■ Task description
From the entries below, determine the number of lines that contain "computer". Give that number by itself.

Dataset excerpts:
BEGIN

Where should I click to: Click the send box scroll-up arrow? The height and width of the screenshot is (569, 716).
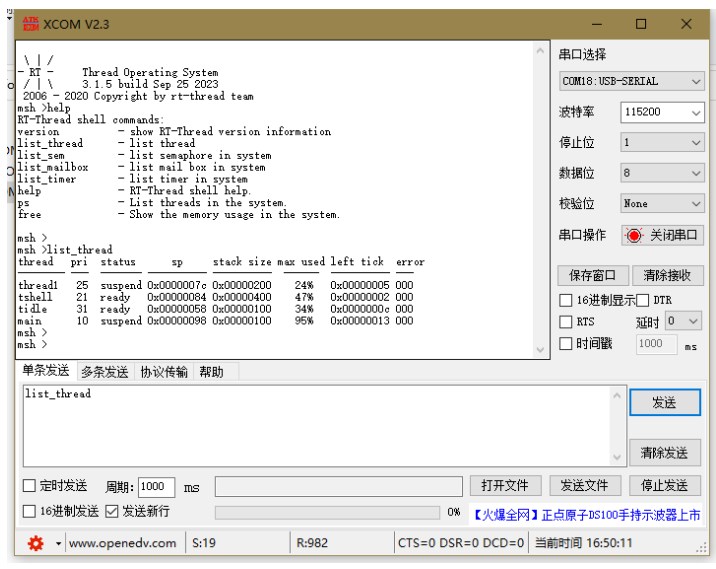(616, 395)
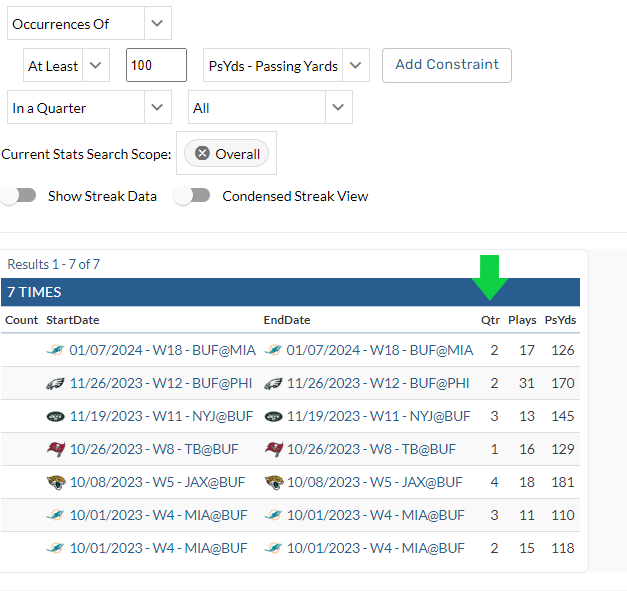This screenshot has height=591, width=627.
Task: Open 01/07/2024 - W18 - BUF@MIA start link
Action: [162, 350]
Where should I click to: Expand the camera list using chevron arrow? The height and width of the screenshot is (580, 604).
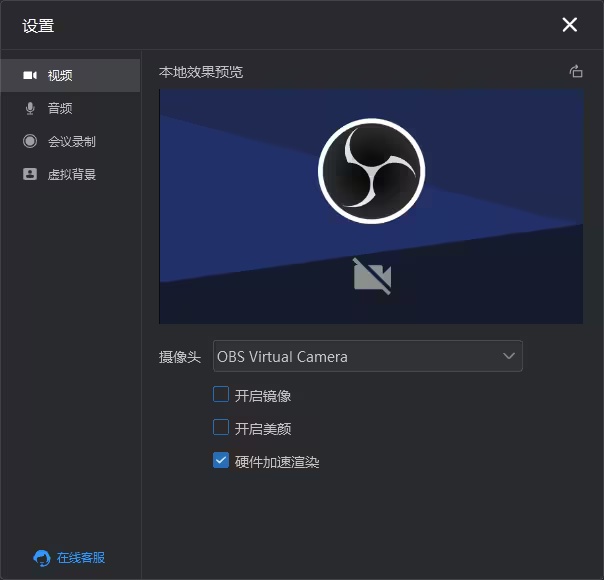point(508,356)
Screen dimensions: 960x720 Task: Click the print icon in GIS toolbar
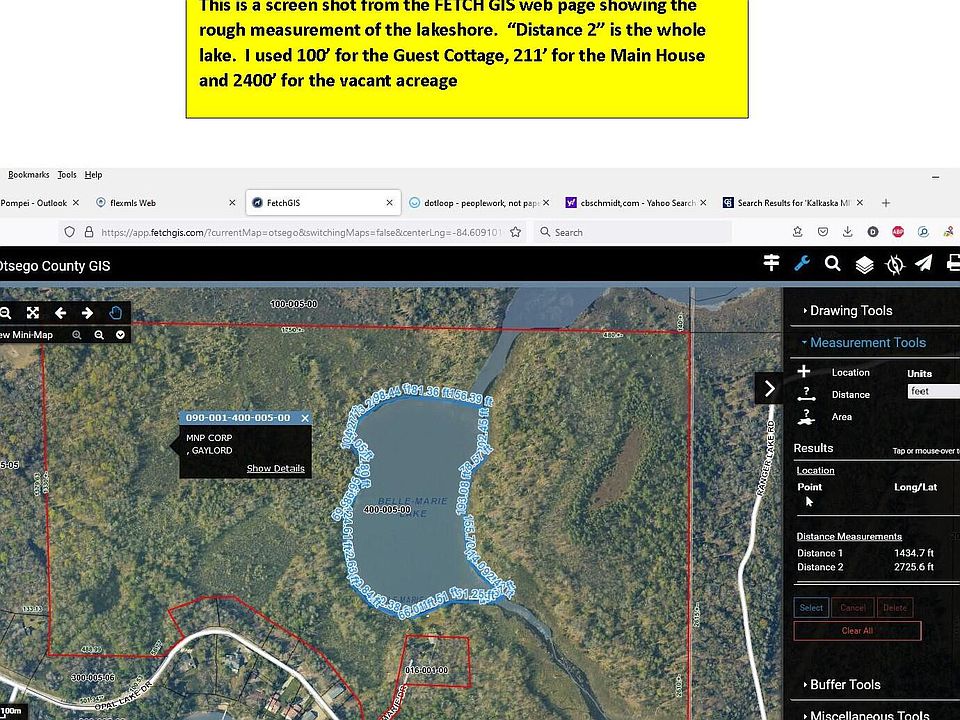[953, 264]
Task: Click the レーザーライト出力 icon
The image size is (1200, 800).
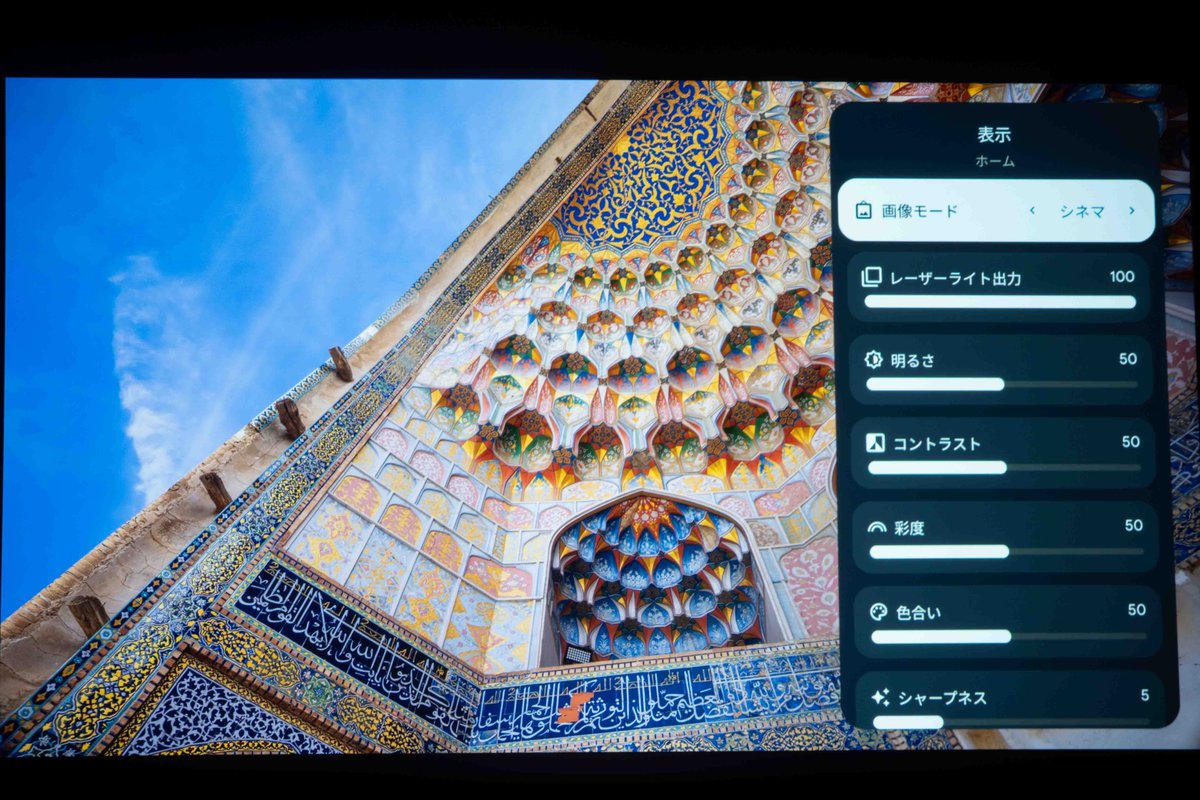Action: 871,277
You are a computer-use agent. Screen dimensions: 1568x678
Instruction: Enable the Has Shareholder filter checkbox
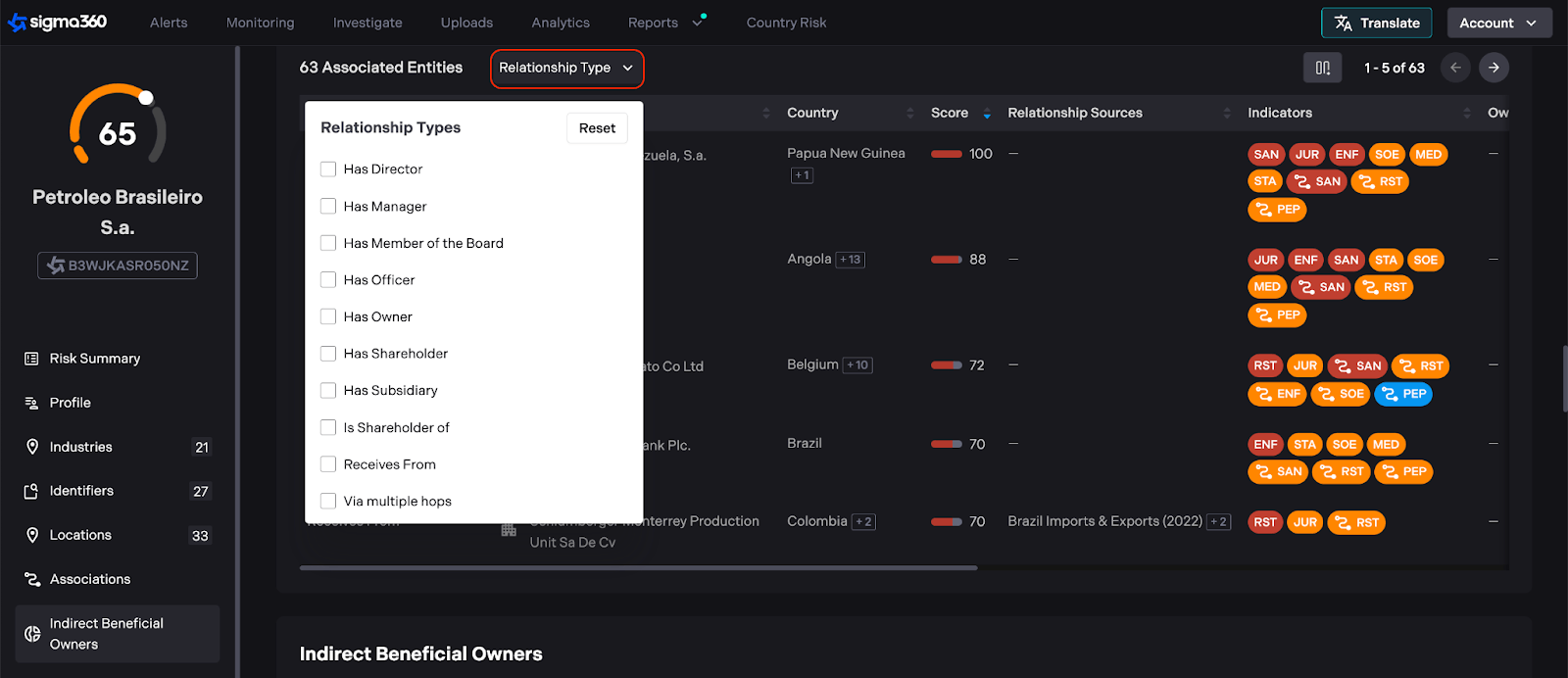point(328,354)
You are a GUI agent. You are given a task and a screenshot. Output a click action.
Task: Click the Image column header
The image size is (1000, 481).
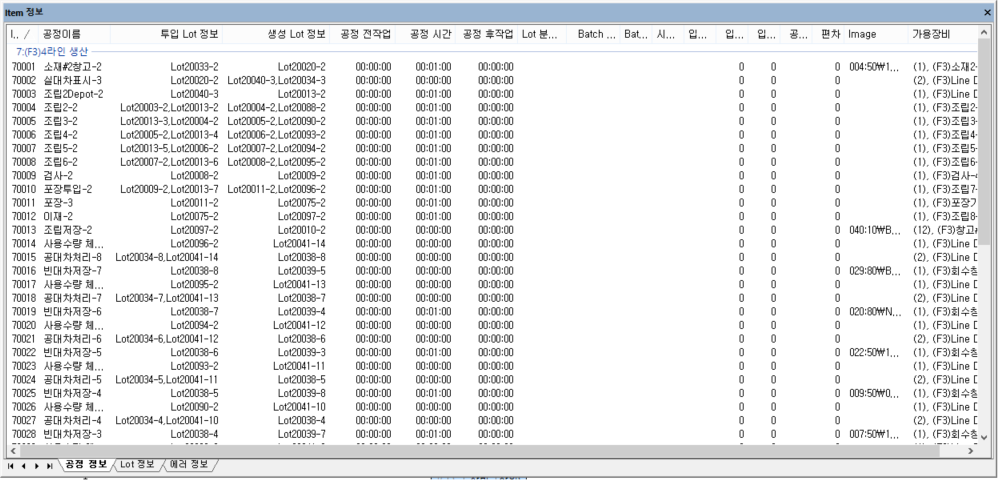click(x=862, y=34)
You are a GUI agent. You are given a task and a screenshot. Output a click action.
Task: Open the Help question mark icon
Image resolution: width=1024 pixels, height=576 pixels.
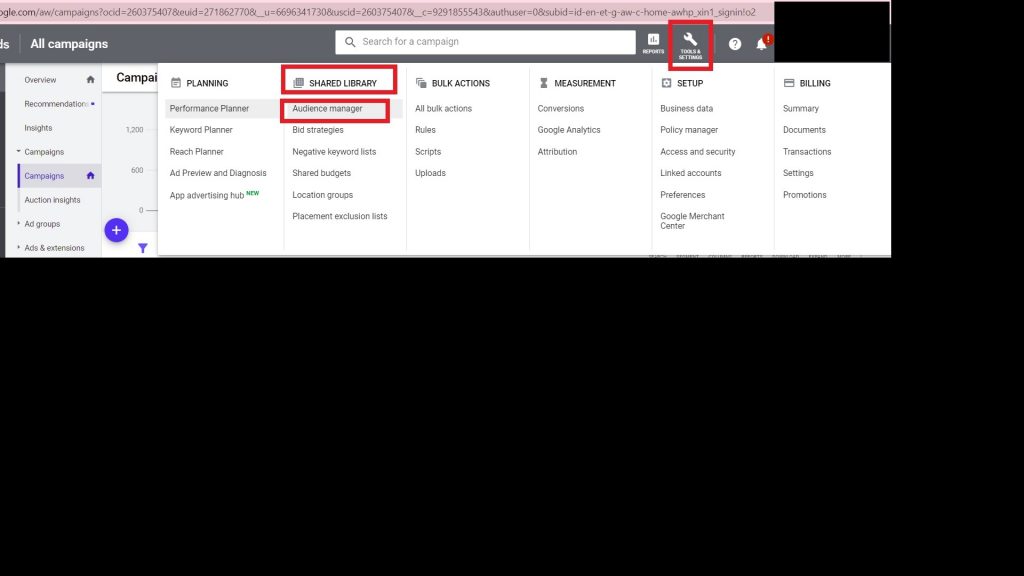pos(735,44)
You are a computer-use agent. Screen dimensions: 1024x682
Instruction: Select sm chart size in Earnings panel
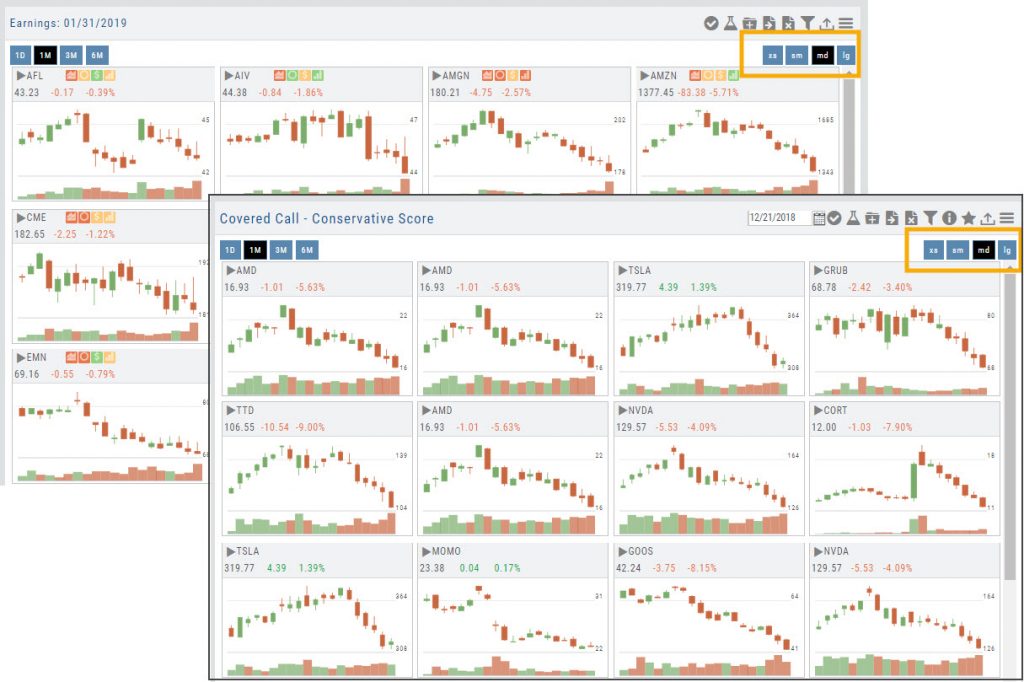click(x=796, y=55)
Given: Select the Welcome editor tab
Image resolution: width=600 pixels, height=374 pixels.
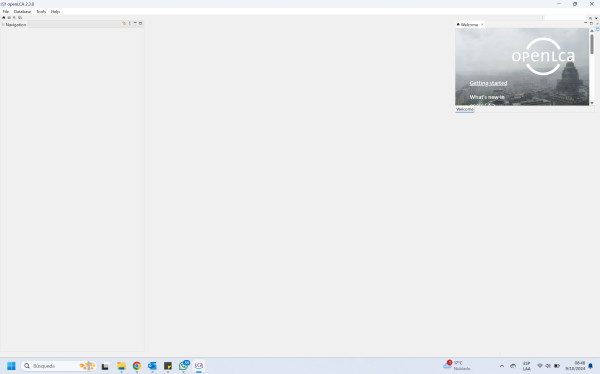Looking at the screenshot, I should point(467,24).
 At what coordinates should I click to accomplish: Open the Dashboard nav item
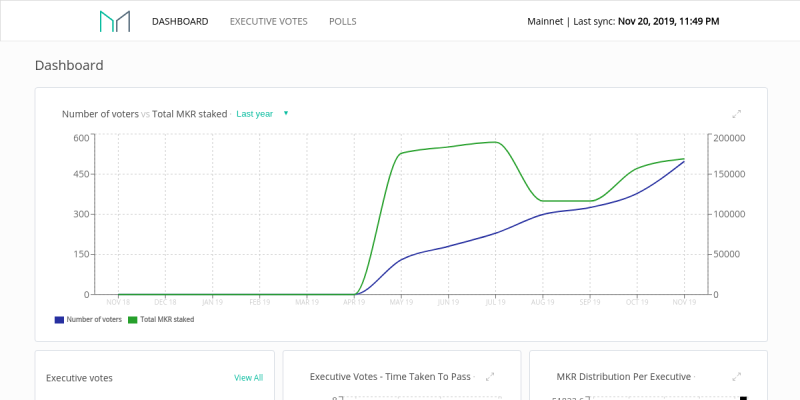(x=180, y=21)

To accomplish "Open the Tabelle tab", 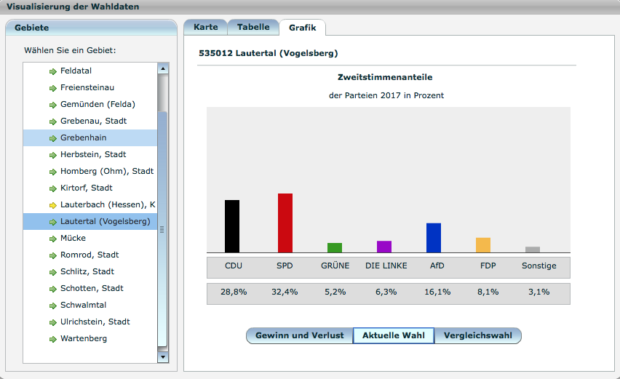I will pos(253,27).
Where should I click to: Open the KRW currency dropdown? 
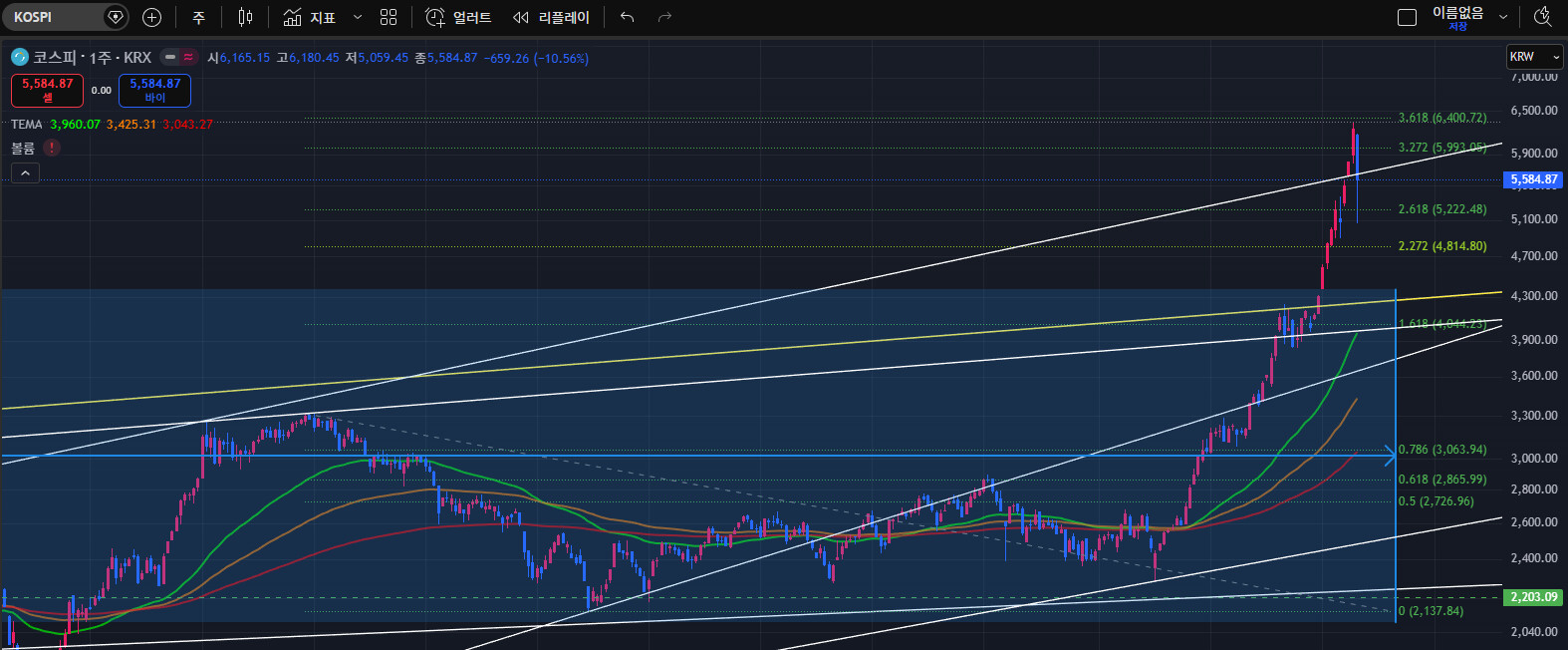point(1534,57)
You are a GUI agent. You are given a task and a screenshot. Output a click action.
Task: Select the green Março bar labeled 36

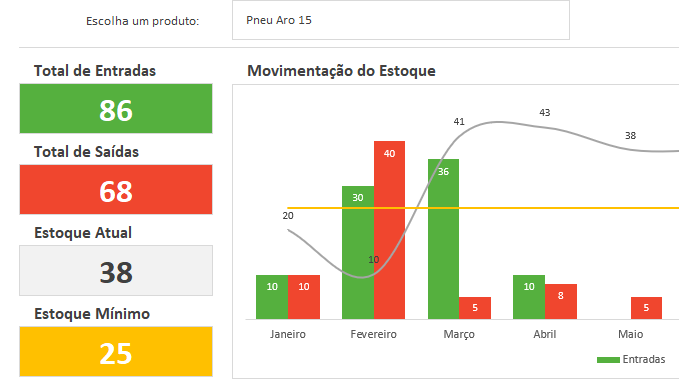tap(443, 239)
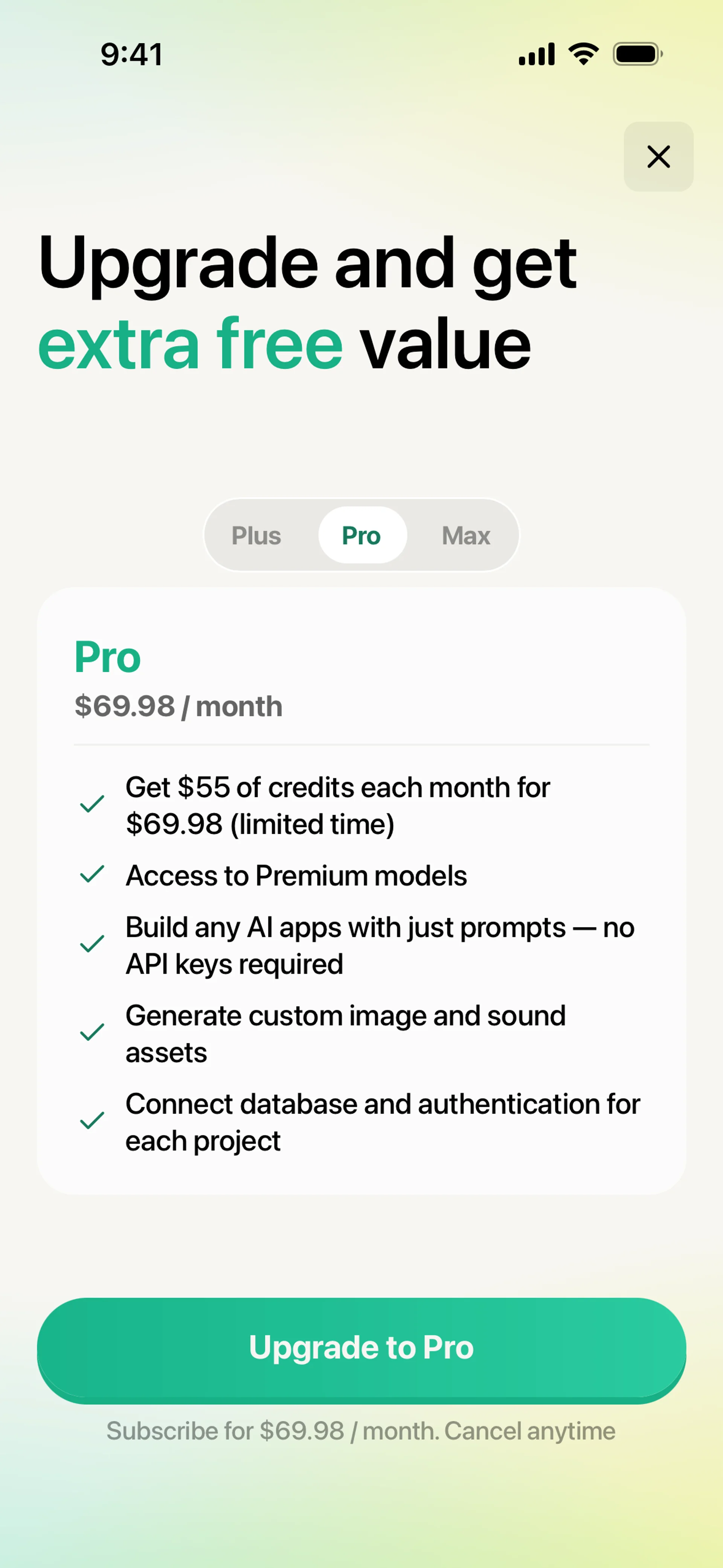
Task: Tap the $69.98 / month price label
Action: pyautogui.click(x=178, y=706)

END

■ Answer box
2